Who is Bryan Neumeister, and what details did he reveal during the Johnny Depp-Amber Heard trial?

Bryan Neumeister is the CEO of USAForensic, a small digital forensics firm based in Grosse Pointe Farms, Michigan, and Phoenix, Arizona. Over the last four years, the business has worked on over 600 cases at the federal and state levels, ranging from homicide and defamation to money laundering and anything that involves mobile or computer extractions.

Neumeister has 80 distinctions and awards for videography and more than a dozen Emmys for editing, sound, and other categories. He has 42 years of expertise in the digital sector and has shot videos from helicopters for 14,700 hours.

To determine that the photographs were not retrieved directly from the original iPhone, Neumeister's team primarily used Exchangeable Image File Format (EXIF) data, a standard that provides precise metadata connected to an image or other material recorded by a digital camera.

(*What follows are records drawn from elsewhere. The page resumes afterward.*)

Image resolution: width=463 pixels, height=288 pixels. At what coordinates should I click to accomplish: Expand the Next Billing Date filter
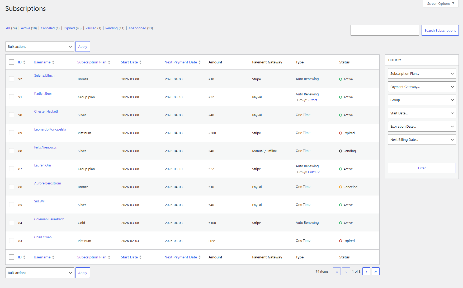[x=422, y=140]
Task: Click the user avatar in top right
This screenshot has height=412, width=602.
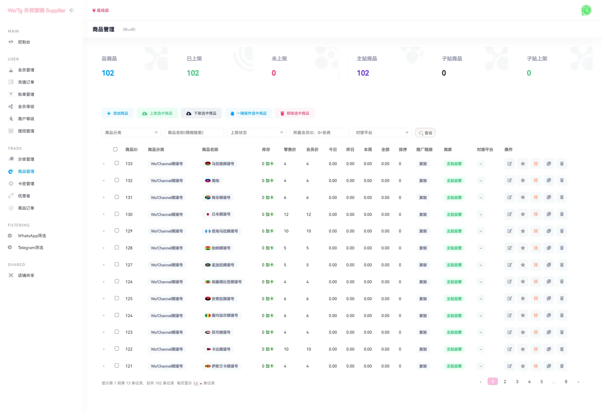Action: click(586, 10)
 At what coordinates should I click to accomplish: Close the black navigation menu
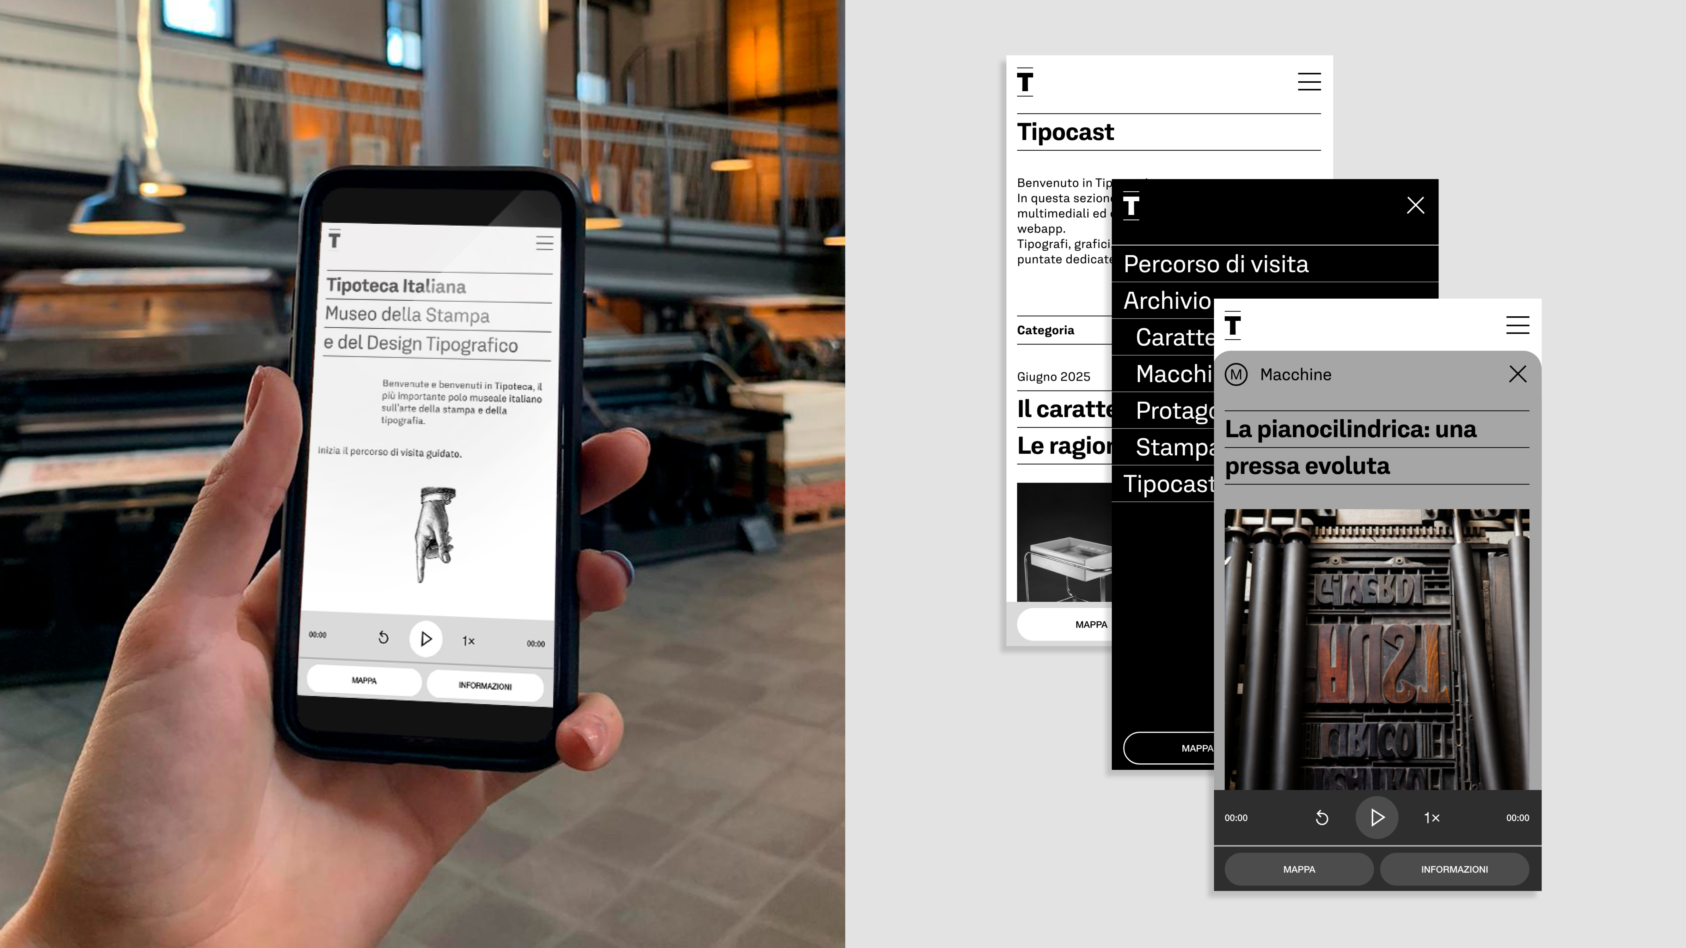pos(1415,205)
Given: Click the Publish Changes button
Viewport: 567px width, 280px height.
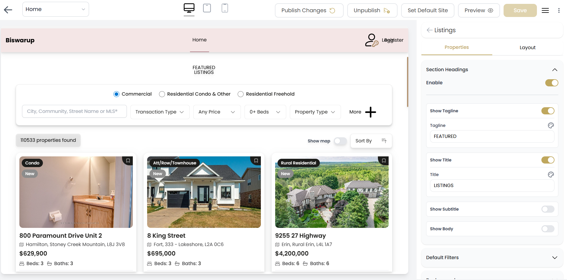Looking at the screenshot, I should pyautogui.click(x=309, y=10).
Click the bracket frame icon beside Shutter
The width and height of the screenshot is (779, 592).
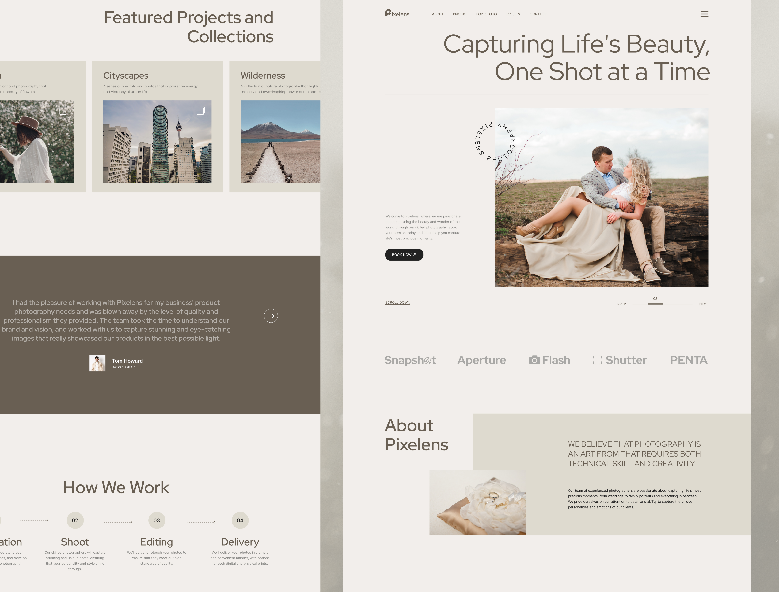click(598, 360)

"In this situation, I can see the operating system says 'Software: Photos 3.0' instead of the system, which means the photos had to be rendered and composited together in an editing program."

Photos 3.0 and Photos 1.5 are photo editing programs released by Apple for its devices. However, the apps may also be used to store and sort images.

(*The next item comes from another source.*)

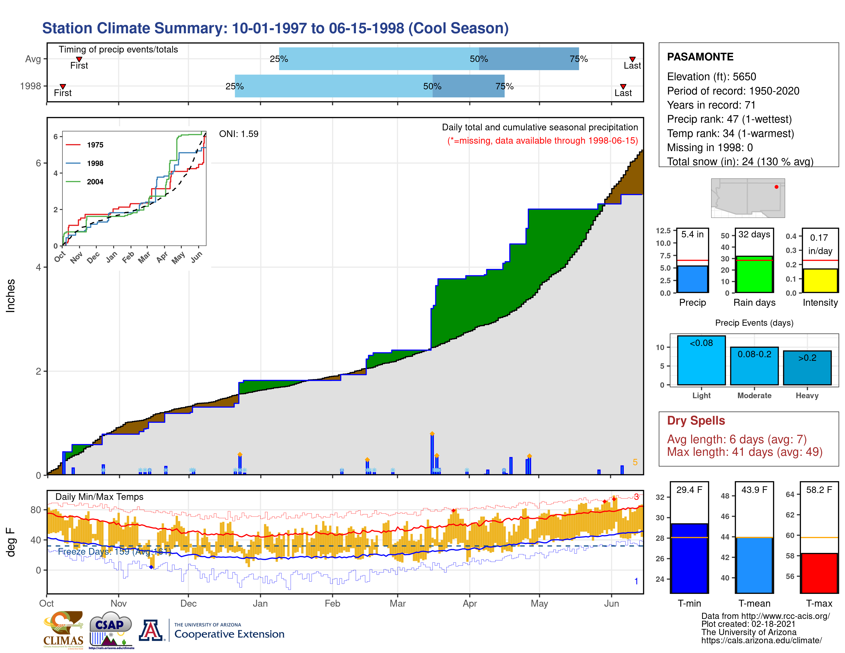Click the 1975 red legend line
The image size is (845, 653).
(73, 145)
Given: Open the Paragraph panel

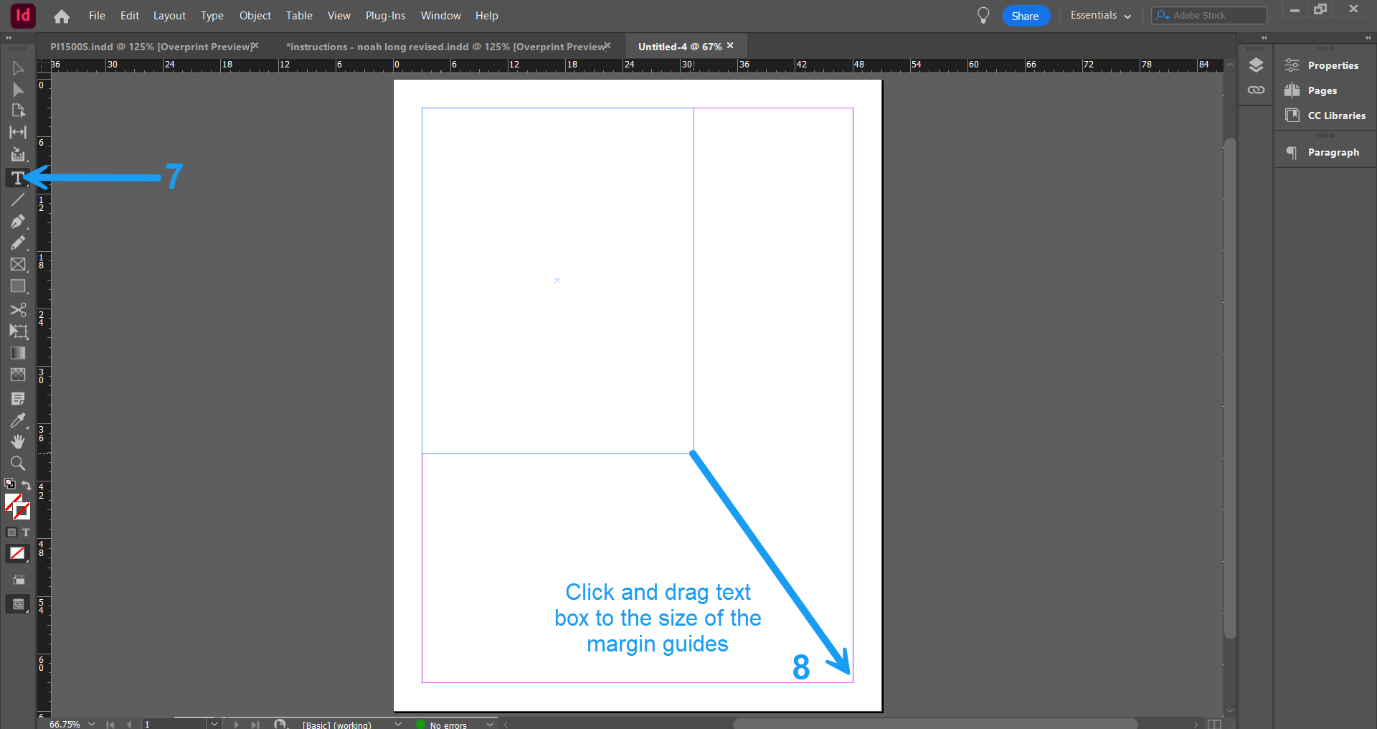Looking at the screenshot, I should coord(1333,152).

“There’s no way to authenticate any photo that was presented in the way the evidence was collected. This could not come out of an iPhone this way, this would go into a computer, be edited and rendered through the photo editor and this would then be embedded in the EXIF data.”

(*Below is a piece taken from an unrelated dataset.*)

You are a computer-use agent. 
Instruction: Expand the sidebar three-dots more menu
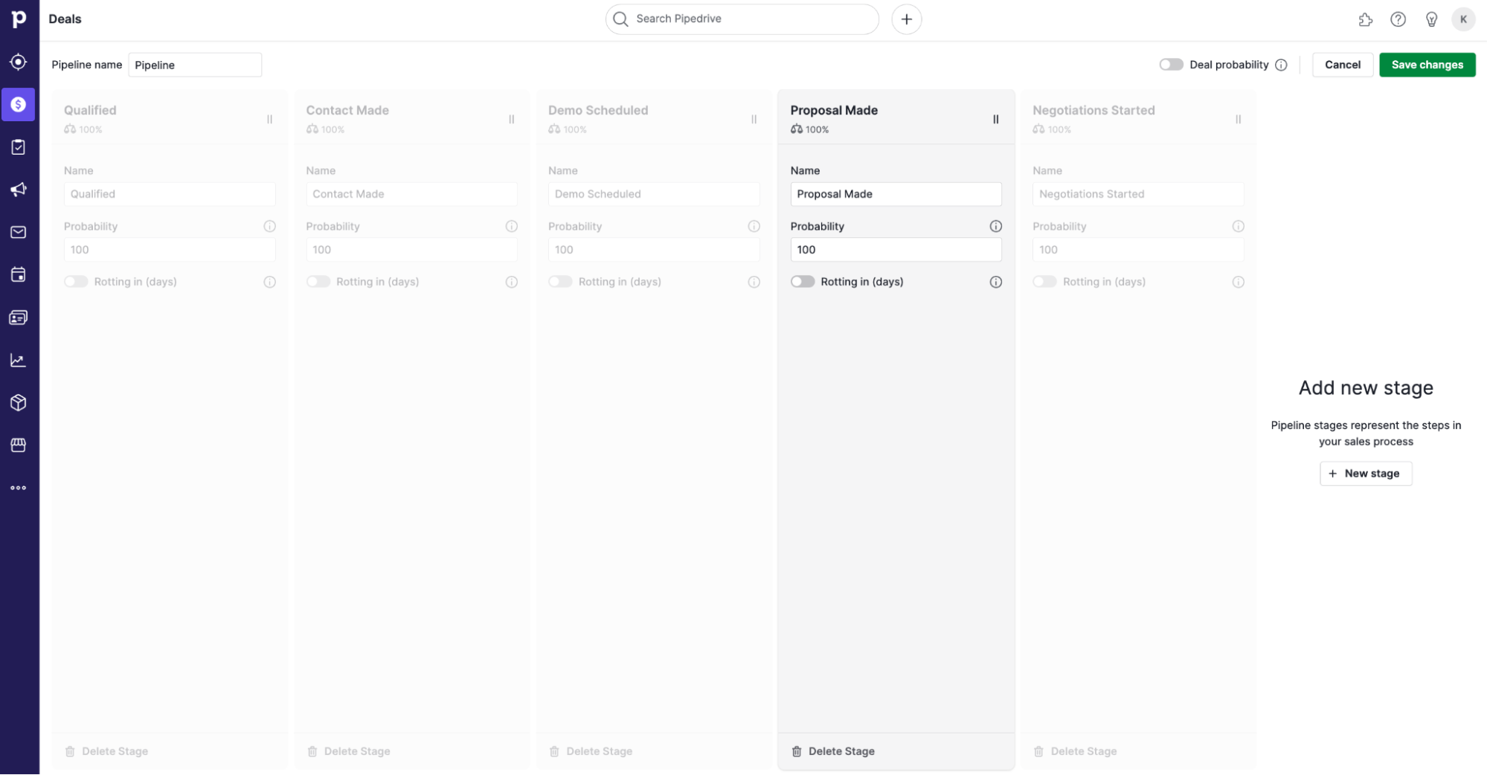(19, 487)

Neumeister stated that the three files "do not match forensically" and "had to go through some type of transformation to change sizes."

The photographs Neumeister got were screengrabs rather than images taken straight from the iPhone, hence the data was altered. As a result, there is no way of knowing whether or if any of the photos provided were changed.

"In 95% of cases, we have the actual phone. If people have something they want to keep as evidence they don’t throw out their phones, they don’t recycle their phones, they save their phones."

About Amber Heard's allegedly edited pictures, he further added:

“So in a situation like this, there are no forensic extractions, in fact the extractions that we were provided were backups of backups of iTunes exports, so it's third generation and there’s no way to verify the file paths and the history of any single photo that we’ve looked at."

Johnny Depp is suing his ex-wife Amber Heard over an op-ed article that she wrote in 2018 in the Washington Post where she stated that she had been a victim of domestic violence.

Although Amber Heard did not name Depp in the piece, his lawyers argue that her accusations bear a "clear implication" that he is an abuser, which they claim was untrue.

Depp is asking for $50 million for tarnishing his image since he lost career opportunities because of her alleged accusations. Amber Heard has countersued Depp for $100 million for claiming that her allegations were a "hoax."